The invention also provides a visual feature processing method based on the neural network in the weak texture environment, wherein the method is based on the processing system, and the processing method comprises the following steps:
step S1: acquiring an original image;
step S2: inputting the raw image into the processing system;
step S3: the processing system performs feature detection and description on an original image to obtain an angular point and a corresponding descriptor of the original image;
step S4: based on the angular points and the descriptors of the original image, image splicing, visual positioning and scene recognition can be completed in a weak texture environment.
The above embodiments only describe the design principle of the present invention, and the shapes and names of the components in the description may be different without limitation. Therefore, a person skilled in the art of the present invention can modify or substitute the technical solutions described in the foregoing embodiments; such modifications and substitutions do not depart from the spirit and scope of the present invention.
Claims (7)
1. A neural network-based visual feature processing system in a weak texture environment, the processing system comprising:
the device comprises a trunk network, a detector branch and a descriptor branch, wherein the detector branch and the descriptor branch are symmetrical subbranches of a twin network;
the main network is used for receiving an input original image, performing convolution processing on the original image and outputting a deep characteristic map of the original image; the backbone network comprises a plurality of cascaded convolution layers, wherein a shallow feature map obtained after shallow convolution of the backbone network is simultaneously input into the first space module and the second space module; the first space module and the second space module are respectively used for space invariance reduction;
the detector branch comprises a plurality of concatenated convolutional layers, the output of the first spatial module is fused with the output of the first convolutional layer in the detector branch, the detector branch outputs a corner probability map, and the corner probability map is used for representing the probability that each point in the original image is a corner;
the descriptor branch comprises a plurality of concatenated convolutional layers, the output of the second spatial module is fused with the output of the first convolutional layer in the descriptor branch, and the descriptor branch outputs a descriptor graph which is used for representing the descriptor form of each point in the original image.

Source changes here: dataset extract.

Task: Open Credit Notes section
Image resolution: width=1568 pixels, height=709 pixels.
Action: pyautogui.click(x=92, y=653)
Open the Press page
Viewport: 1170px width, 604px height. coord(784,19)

2. The system of claim 1, wherein the detector branch is configured to receive a deep feature map of the original image output from the backbone network, the detector branch comprising a plurality of concatenated convolutional layers, wherein an output of the first spatial module is fused with an output of a first convolutional layer in the detector branch, the detector branch outputting a corner probability map, the corner probability map being configured to characterize a probability that each point in the original image is a corner;
the descriptor branch is used for receiving a deep feature map of the original image output by the main network, the descriptor branch comprises a plurality of cascaded convolutional layers, wherein the output of the second spatial module is fused with the output of a first convolutional layer in the descriptor branch, and the descriptor branch outputs a descriptor graph which is used for representing descriptor morphology of each point in the original image.

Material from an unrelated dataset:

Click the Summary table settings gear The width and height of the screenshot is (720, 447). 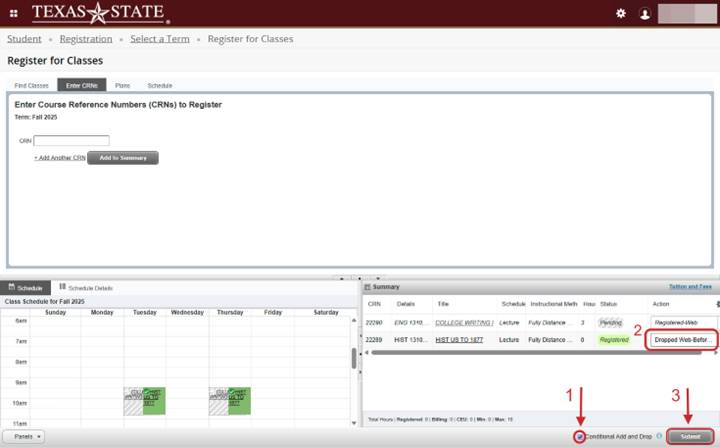(716, 303)
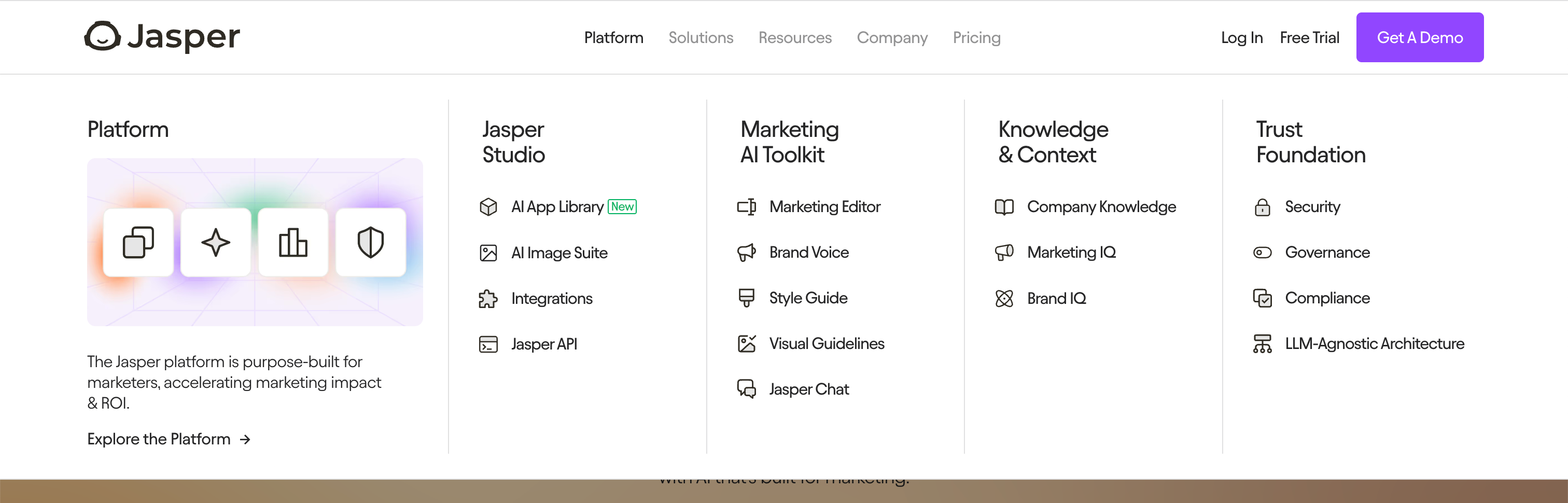This screenshot has width=1568, height=503.
Task: Click the Jasper Chat bubble icon
Action: coord(746,389)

3. The system of any of claims 1-2, wherein the detector branches use a traffic loss function during training to partition the original image into a grid of base cells by using an 8 x 8 neighborhood as a base cell, assuming a total of H within the grid C ×W C A basic unit, each basic unit is represented as x hw And recording a true value data label set in the real scene data set as Y, wherein the specific loss function of the detector branch is as follows:
wherein H C Is the total number of rows, W, of the basic cell grid C Is the total column number of the basic unit grid, h is the row index of the basic unit grid, w is the column index of the basic unit grid, y is the pixel position of the corner point in one basic unit, l p Normalizing the network predicted value at the pixel position of the corner point and taking the negative logarithm, x hwy For a network prediction value, x, at the pixel position of a corner in a basic unit hwk K is the channel number for the net prediction value at any pixel position in one base unit.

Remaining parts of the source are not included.